- [ESTRATTO FORNITO]
Il diritto comunitario e le donne, Commissione delle Comunità Europee, Donne d’Europa n.12, Bruxelles 1983

da | Lug 12, 2012 | Scritti d'archivio

l. IL DIRITTO COMUNITARIO E LE DONNE (l)

1. Che cos’è il diritto comunitario?

Il diritto comunitario è un ordinamento giuridico autonomo, vale a dire indipendente dagli ordinamenti giuridici degli Stati membri. Le sue fonti sono costituite da fonti scritte (ad esempio, i trattati, il diritto derivato), non scritte (ad esempio i principi generali del diritto, la consuetudine) e dalle decisioni prese dai governi degli Stati membri riuniti in sede di Consiglio. (2) Le donne in quanto tali sono contemplate in particolare dalle fonti scritte, soprattutto l’articolo 119 del Trattato di Roma e da talune direttive del Consiglio.

1.2. L’articolo 119

La prima fonte scritta del diritto comunitario è il contenuto dei trattati che istituiscono la Comunità economica europea, compresi gli allegati, i protocolli, i trattati d’adesione dei nuovi Stati membri, ecc.

- [MATERIALE FORNITO]
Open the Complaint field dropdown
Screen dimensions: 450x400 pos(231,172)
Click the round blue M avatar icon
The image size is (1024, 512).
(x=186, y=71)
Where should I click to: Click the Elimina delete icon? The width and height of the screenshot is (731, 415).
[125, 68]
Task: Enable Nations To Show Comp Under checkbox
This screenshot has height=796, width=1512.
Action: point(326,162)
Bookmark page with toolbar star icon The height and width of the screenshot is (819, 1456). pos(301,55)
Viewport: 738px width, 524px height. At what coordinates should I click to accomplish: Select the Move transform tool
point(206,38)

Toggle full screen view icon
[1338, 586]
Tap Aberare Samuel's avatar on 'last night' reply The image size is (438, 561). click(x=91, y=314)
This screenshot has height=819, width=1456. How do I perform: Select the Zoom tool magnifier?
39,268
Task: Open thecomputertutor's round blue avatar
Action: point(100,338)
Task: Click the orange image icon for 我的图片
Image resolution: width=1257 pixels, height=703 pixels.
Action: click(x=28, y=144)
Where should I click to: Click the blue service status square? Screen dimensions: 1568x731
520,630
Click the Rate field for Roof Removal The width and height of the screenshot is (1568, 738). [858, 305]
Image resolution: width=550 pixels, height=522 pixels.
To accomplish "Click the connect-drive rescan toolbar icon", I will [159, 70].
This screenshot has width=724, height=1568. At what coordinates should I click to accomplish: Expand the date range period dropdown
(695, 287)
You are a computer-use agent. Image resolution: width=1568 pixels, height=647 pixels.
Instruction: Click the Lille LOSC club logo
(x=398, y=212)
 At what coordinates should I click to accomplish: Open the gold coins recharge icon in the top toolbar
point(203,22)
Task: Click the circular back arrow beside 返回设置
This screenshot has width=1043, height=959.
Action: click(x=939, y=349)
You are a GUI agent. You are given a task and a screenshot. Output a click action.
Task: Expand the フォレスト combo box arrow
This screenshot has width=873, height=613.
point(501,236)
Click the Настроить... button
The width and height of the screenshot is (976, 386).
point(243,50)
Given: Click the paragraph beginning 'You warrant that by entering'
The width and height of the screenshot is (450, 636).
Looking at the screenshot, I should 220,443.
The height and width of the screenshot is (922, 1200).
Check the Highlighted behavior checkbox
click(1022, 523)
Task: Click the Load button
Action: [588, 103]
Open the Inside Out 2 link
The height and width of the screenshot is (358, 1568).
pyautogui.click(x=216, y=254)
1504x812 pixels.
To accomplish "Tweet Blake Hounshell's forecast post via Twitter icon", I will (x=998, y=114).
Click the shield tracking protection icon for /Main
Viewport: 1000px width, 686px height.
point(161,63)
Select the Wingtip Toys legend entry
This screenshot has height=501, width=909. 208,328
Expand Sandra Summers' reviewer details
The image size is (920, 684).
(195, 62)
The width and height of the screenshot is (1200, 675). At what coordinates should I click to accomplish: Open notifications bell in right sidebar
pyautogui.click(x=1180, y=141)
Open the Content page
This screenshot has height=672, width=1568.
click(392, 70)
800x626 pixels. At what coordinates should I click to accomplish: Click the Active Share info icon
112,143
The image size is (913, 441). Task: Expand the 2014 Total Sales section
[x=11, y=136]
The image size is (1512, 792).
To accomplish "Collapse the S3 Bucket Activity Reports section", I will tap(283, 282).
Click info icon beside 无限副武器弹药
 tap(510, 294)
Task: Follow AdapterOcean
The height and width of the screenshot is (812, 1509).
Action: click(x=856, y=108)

- [ENUNCIATO DEL PROBLEMA]
In base all'estratto sul diritto comunitario, rispondere ai quesiti seguenti.
(a) Rispetto a che cosa il diritto comunitario è detto indipendente?
(b) Quali fonti scritte contemplano in particolare le donne?
(c) Qual è la prima fonte scritta del diritto comunitario?

- [RISULTATO]
(a) Rispetto agli ordinamenti giuridici degli Stati membri.
(b) Soprattutto l'articolo 119 del Trattato di Roma e talune direttive del Consiglio.
(c) Il contenuto dei trattati che istituiscono la Comunità economica europea, compresi gli allegati, i protocolli e i trattati d'adesione dei nuovi Stati membri.